Though networking can be an extremely useful tool in landing a new job, there are many scenarios where it might also pay to enlist the help of a recruiter. Of course, there are pros and cons to going this route. On the one hand, recruiters can unearth opportunities you otherwise wouldn't have found on your own, and the good ones can provide the insight you need to really rock your interviews. On the flipside, there are many recruiters out there who are only in it for themselves, and those are the ones you'll want to avoid at all costs. Here are a few warning signs to look out for when recruiters start giving off a questionable vibe.
1. They push you to interview for jobs you don't want
As a job candidate, it's natural to shy away from job interviews for roles you're iffy about -- especially since interviewing can be a time-consuming, and sometimes stressful, experience. But while it's OK for your recruiter to occasionally encourage you to attend an interview you would've otherwise passed on, it's not OK for him or her to constantly pressure you into meeting with companies you're not interested in working for.
Now your recruiter might claim that all interview experience is good experience, and that it pays to sit down with as many businesses as possible. But there comes a point when enough is enough, and if your recruiter doesn't acknowledge that, it may be time to move on.
2. They're liberal with rewriting your resume
It's a fairly common practice to tweak one's resume for a certain type of job. But if your recruiter gets into the habit of virtually rewriting your resume in response to specific openings, then it could be that you've found the wrong one to work with. It's a good thing to cater to what employers want, and to create the most effective resume possible. But if your recruiter keeps reinventing your experience and stretching the truth to accommodate what he or she thinks clients want to hear, it's a sign that you should withhold your trust.
Rewriting your resume to the point where it doesn't even reflect your work history or skill set won't end up helping you in the long run. If anything, it puts you at risk of getting caught in a lie, or, worse yet, getting hired for a job that you're nowhere near qualified to do.
3. They go dark on you repeatedly
A solid line of communication is essential to any strong recruiter-job seeker relationship.
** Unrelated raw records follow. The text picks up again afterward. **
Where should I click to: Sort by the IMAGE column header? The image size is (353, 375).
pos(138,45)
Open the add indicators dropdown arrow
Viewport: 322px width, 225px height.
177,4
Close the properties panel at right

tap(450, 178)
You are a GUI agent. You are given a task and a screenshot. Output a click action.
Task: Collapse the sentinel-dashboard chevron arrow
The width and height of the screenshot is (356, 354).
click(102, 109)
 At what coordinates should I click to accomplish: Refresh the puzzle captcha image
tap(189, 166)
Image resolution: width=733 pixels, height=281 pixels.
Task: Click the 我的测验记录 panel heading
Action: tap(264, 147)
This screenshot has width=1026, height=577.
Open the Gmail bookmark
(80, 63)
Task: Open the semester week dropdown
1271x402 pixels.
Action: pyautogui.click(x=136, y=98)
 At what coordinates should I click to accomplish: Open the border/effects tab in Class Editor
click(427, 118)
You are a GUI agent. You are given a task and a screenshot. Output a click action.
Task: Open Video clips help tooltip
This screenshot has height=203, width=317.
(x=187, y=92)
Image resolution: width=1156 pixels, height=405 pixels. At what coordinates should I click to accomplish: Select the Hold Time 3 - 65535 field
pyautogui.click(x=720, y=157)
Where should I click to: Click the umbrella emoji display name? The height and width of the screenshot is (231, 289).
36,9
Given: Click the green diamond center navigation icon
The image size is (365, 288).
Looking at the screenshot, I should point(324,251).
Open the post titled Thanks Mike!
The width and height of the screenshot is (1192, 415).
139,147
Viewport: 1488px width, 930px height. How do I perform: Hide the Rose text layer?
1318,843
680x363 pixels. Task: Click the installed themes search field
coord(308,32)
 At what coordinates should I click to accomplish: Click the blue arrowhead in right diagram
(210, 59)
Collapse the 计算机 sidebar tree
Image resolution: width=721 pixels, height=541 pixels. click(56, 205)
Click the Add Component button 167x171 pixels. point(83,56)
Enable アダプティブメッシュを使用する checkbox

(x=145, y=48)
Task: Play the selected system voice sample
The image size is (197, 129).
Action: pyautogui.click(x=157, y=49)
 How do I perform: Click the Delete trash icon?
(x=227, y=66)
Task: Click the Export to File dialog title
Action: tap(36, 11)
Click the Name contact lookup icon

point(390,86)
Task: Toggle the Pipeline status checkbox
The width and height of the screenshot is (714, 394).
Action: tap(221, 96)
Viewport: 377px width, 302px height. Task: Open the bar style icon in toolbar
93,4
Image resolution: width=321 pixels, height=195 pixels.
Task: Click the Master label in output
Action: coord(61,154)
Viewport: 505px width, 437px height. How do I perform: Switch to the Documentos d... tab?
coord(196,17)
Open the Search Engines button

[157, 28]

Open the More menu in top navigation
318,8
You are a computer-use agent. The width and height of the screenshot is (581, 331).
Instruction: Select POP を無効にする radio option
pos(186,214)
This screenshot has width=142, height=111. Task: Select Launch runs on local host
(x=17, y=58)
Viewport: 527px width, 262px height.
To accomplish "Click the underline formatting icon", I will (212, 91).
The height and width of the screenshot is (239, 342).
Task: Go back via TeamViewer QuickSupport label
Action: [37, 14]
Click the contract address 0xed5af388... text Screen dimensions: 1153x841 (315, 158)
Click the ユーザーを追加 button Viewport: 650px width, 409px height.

So if you come to find that your recruiter often goes days without returning your calls or emails, it could mean that he or she isn't all that invested in your success.
Remember, recruiters get paid for placing clients, so if yours suddenly becomes unresponsive, it could be that the recruiter has moved on to another candidate with better credentials and more potential. Chances are, if it were a true emergency keeping him or her from getting back to you, you'd have a way of knowing about it.
4. They're not open about money
While salary isn't the only factor to consider when deciding whether to pursue a job opening, it's an important one nonetheless. So if your recruiter constantly pushes you to interview for positions without disclosing salary information, it could be a very bad sign.
Why might your recruiter do this? It's simple -- the recruiter probably figures that if you get excited about a role, and hr or she finds a company that's interested in hiring you, you'll be more likely to accept a lower salary once those other factors seem to align. But in reality, taking too low a salary could hurt your career on a long-term basis. If your recruiter consistently fails to share firm numbers with you, it could mean you're being pushed to accept the first offer that comes your way so that the recruiter can collect his or her commission and move on to somebody else.
Though there are plenty of good reasons to work with a recruiter, the key is to identify the right one. Be mindful of these warning signs, and with any luck, you'll end up finding someone who truly does have your best interests in mind.